**TASK STATEMENT**:
Rewrite these lines as a Markdown table with the columns "No." and "Line", putting a row number in the first and the line in the second. Leave out any blank lines.
[start DATA EXCERPTS]
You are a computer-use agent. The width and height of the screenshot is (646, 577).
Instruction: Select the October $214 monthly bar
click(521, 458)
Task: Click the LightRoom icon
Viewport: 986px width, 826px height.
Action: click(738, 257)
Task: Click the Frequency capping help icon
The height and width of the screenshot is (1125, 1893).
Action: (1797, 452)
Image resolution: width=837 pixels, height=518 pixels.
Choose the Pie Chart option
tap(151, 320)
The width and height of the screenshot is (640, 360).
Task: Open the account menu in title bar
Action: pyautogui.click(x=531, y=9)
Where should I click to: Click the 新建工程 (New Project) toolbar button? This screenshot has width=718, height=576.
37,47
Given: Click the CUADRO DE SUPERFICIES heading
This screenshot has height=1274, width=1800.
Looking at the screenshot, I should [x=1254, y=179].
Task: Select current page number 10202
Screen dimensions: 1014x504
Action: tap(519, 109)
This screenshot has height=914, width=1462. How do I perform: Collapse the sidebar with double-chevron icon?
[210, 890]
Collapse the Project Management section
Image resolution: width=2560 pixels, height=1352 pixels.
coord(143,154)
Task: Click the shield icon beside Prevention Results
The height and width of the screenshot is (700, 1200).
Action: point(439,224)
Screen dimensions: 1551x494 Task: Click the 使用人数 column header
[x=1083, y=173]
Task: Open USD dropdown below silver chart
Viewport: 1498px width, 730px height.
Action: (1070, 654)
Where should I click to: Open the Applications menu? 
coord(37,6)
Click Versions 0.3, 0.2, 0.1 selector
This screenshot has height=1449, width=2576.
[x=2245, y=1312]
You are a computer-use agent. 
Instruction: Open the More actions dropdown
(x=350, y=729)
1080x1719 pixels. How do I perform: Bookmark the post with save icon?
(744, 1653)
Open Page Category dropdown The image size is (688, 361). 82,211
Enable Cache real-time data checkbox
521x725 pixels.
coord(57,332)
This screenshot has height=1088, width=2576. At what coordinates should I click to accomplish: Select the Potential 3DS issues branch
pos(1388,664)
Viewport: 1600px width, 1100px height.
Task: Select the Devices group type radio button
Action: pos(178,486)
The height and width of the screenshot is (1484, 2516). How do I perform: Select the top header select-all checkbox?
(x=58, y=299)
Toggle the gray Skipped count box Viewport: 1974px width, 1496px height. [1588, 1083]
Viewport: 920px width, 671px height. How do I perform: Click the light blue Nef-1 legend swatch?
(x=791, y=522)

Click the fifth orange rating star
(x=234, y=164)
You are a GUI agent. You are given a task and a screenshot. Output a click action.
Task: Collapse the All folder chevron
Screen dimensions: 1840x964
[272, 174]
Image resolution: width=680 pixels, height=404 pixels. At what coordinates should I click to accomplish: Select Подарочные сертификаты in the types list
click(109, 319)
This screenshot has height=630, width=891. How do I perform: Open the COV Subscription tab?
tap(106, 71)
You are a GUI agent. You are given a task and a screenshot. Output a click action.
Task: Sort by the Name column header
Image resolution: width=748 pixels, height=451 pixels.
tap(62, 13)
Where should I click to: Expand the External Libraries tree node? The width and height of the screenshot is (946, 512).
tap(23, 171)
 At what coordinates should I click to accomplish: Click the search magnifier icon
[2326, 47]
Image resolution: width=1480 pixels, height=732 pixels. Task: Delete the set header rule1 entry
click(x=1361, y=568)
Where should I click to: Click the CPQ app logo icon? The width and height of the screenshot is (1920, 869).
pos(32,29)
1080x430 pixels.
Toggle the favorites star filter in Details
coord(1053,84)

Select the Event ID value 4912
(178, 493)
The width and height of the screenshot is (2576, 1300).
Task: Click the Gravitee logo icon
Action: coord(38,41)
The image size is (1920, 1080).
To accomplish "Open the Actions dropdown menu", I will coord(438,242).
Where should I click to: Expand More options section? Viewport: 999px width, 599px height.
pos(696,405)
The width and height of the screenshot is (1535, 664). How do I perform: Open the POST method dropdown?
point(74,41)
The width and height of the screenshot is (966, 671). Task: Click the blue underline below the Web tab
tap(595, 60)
[end DATA EXCERPTS]
**EXERCISE OUTPUT**:
| No. | Line |
|---|---|
| 1 | You are a computer-use agent. The width and height of the screenshot is (646, 577). |
| 2 | Instruction: Select the October $214 monthly bar |
| 3 | click(521, 458) |
| 4 | Task: Click the LightRoom icon |
| 5 | Viewport: 986px width, 826px height. |
| 6 | Action: click(738, 257) |
| 7 | Task: Click the Frequency capping help icon |
| 8 | The height and width of the screenshot is (1125, 1893). |
| 9 | Action: (1797, 452) |
| 10 | Image resolution: width=837 pixels, height=518 pixels. |
| 11 | Choose the Pie Chart option |
| 12 | tap(151, 320) |
| 13 | The width and height of the screenshot is (640, 360). |
| 14 | Task: Open the account menu in title bar |
| 15 | Action: pyautogui.click(x=531, y=9) |
| 16 | Where should I click to: Click the 新建工程 (New Project) toolbar button? This screenshot has width=718, height=576. |
| 17 | 37,47 |
| 18 | Given: Click the CUADRO DE SUPERFICIES heading |
| 19 | This screenshot has height=1274, width=1800. |
| 20 | Looking at the screenshot, I should [x=1254, y=179]. |
| 21 | Task: Select current page number 10202 |
| 22 | Screen dimensions: 1014x504 |
| 23 | Action: tap(519, 109) |
| 24 | This screenshot has height=914, width=1462. How do I perform: Collapse the sidebar with double-chevron icon? |
| 25 | [210, 890] |
| 26 | Collapse the Project Management section |
| 27 | Image resolution: width=2560 pixels, height=1352 pixels. |
| 28 | coord(143,154) |
| 29 | Task: Click the shield icon beside Prevention Results |
| 30 | The height and width of the screenshot is (700, 1200). |
| 31 | Action: point(439,224) |
| 32 | Screen dimensions: 1551x494 Task: Click the 使用人数 column header |
| 33 | [x=1083, y=173] |
| 34 | Task: Open USD dropdown below silver chart |
| 35 | Viewport: 1498px width, 730px height. |
| 36 | Action: (1070, 654) |
| 37 | Where should I click to: Open the Applications menu?  |
| 38 | coord(37,6) |
| 39 | Click Versions 0.3, 0.2, 0.1 selector |
| 40 | This screenshot has height=1449, width=2576. |
| 41 | [x=2245, y=1312] |
| 42 | You are a computer-use agent.  |
| 43 | Instruction: Open the More actions dropdown |
| 44 | (x=350, y=729) |
| 45 | 1080x1719 pixels. How do I perform: Bookmark the post with save icon? |
| 46 | (744, 1653) |
| 47 | Open Page Category dropdown The image size is (688, 361). 82,211 |
| 48 | Enable Cache real-time data checkbox |
| 49 | 521x725 pixels. |
| 50 | coord(57,332) |
| 51 | This screenshot has height=1088, width=2576. At what coordinates should I click to accomplish: Select the Potential 3DS issues branch |
| 52 | pos(1388,664) |
| 53 | Viewport: 1600px width, 1100px height. |
| 54 | Task: Select the Devices group type radio button |
| 55 | Action: pos(178,486) |
| 56 | The height and width of the screenshot is (1484, 2516). How do I perform: Select the top header select-all checkbox? |
| 57 | (x=58, y=299) |
| 58 | Toggle the gray Skipped count box Viewport: 1974px width, 1496px height. [1588, 1083] |
| 59 | Viewport: 920px width, 671px height. How do I perform: Click the light blue Nef-1 legend swatch? |
| 60 | (x=791, y=522) |
| 61 | Click the fifth orange rating star |
| 62 | (x=234, y=164) |
| 63 | You are a GUI agent. You are given a task and a screenshot. Output a click action. |
| 64 | Task: Collapse the All folder chevron |
| 65 | Screen dimensions: 1840x964 |
| 66 | [272, 174] |
| 67 | Image resolution: width=680 pixels, height=404 pixels. At what coordinates should I click to accomplish: Select Подарочные сертификаты in the types list |
| 68 | click(109, 319) |
| 69 | This screenshot has height=630, width=891. How do I perform: Open the COV Subscription tab? |
| 70 | tap(106, 71) |
| 71 | You are a GUI agent. You are given a task and a screenshot. Output a click action. |
| 72 | Task: Sort by the Name column header |
| 73 | Image resolution: width=748 pixels, height=451 pixels. |
| 74 | tap(62, 13) |
| 75 | Where should I click to: Expand the External Libraries tree node? The width and height of the screenshot is (946, 512). |
| 76 | tap(23, 171) |
| 77 |  At what coordinates should I click to accomplish: Click the search magnifier icon |
| 78 | [2326, 47] |
| 79 | Image resolution: width=1480 pixels, height=732 pixels. Task: Delete the set header rule1 entry |
| 80 | click(x=1361, y=568) |
| 81 | Where should I click to: Click the CPQ app logo icon? The width and height of the screenshot is (1920, 869). |
| 82 | pos(32,29) |
| 83 | 1080x430 pixels. |
| 84 | Toggle the favorites star filter in Details |
| 85 | coord(1053,84) |
| 86 | Select the Event ID value 4912 |
| 87 | (178, 493) |
| 88 | The width and height of the screenshot is (2576, 1300). |
| 89 | Task: Click the Gravitee logo icon |
| 90 | Action: coord(38,41) |
| 91 | The image size is (1920, 1080). |
| 92 | To accomplish "Open the Actions dropdown menu", I will coord(438,242). |
| 93 | Where should I click to: Expand More options section? Viewport: 999px width, 599px height. |
| 94 | pos(696,405) |
| 95 | The width and height of the screenshot is (1535, 664). How do I perform: Open the POST method dropdown? |
| 96 | point(74,41) |
| 97 | The width and height of the screenshot is (966, 671). Task: Click the blue underline below the Web tab |
| 98 | tap(595, 60) |